Alcibíades Rojas

Personal information
- Full name: Alcibíades Rojas McRay
- Date of birth: 15 August 1986 (age 39)
- Place of birth: Panama City, Panama
- Height: 1.84 m (6 ft 0 in)
- Position: Striker

Youth career
- Sporting SM

Senior career*
- Years: Team / Apps / (Gls)
- 2008: Academia
- 2008: Plaza Amador
- 2009–2010: Chorrillo
- 2010: Juventud Retalteca
- 2011: Chorrillo
- 2012: Victoria / 14 / (0)
- 2012: Chorrillo / 15 / (1)
- 2013: → Atlético Chiriquí (loan) / 13 / (3)
- 2013–2014: → Sporting SM (loan) / 8 / (0)
- 2014: Chorrillo / 10 / (1)
- 2015: San Francisco / 12 / (0)

International career^{‡}
- 2013: Panama / 6 / (1)

= Alcibíades Rojas =

Panamanian footballer (born 1986)

Alcibíades Rojas McRay (born 15 August 1986) is a former Panamanian football player.

==Club career==
Nicknamed Pepón, Rojas has played the majority of his career in his native Panama, but also had spells with Colombian side Academia, Juventud Retalteca in Guatemala and Honduran outfit Victoria.

In June 2013 he joined reigning champions Sporting SM and after his time in jail returned to Chorrillo.

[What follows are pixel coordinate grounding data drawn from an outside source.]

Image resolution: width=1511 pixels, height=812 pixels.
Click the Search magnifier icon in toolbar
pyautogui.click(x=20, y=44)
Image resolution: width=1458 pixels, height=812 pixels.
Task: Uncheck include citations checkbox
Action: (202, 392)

In December 2014 he was snapped up by San Francisco, only to be released by the club ahead of the 2015 Apertura.

==International career==
Rojas made his debut for Panama in a January 2013 friendly match against Guatemala and has, as of November 2013, earned a total of 6 caps, scoring 1 goal. He has represented his country in 2 FIFA World Cup qualification matches and at the 2013 Copa Centroamericana.

===International goals===
Scores and results list Panama goal tally first.

| N. | Date | Venue | Opponent | Score | Result | Competition |
|---|---|---|---|---|---|---|
| 1. | 25 January 2013 | Estadio Nacional, San José, Costa Rica | Guatemala | 2–0 | 3-1 | 2013 Copa Centroamericana |

==Arrested on kidnapping allegations==
On 16 November 2013, Rojas was arrested by Panamanian police after they captured an alleged gang of kidnappers, Rojas being one of them. In April 2014 he announced his return to professional football after spending several months in prison.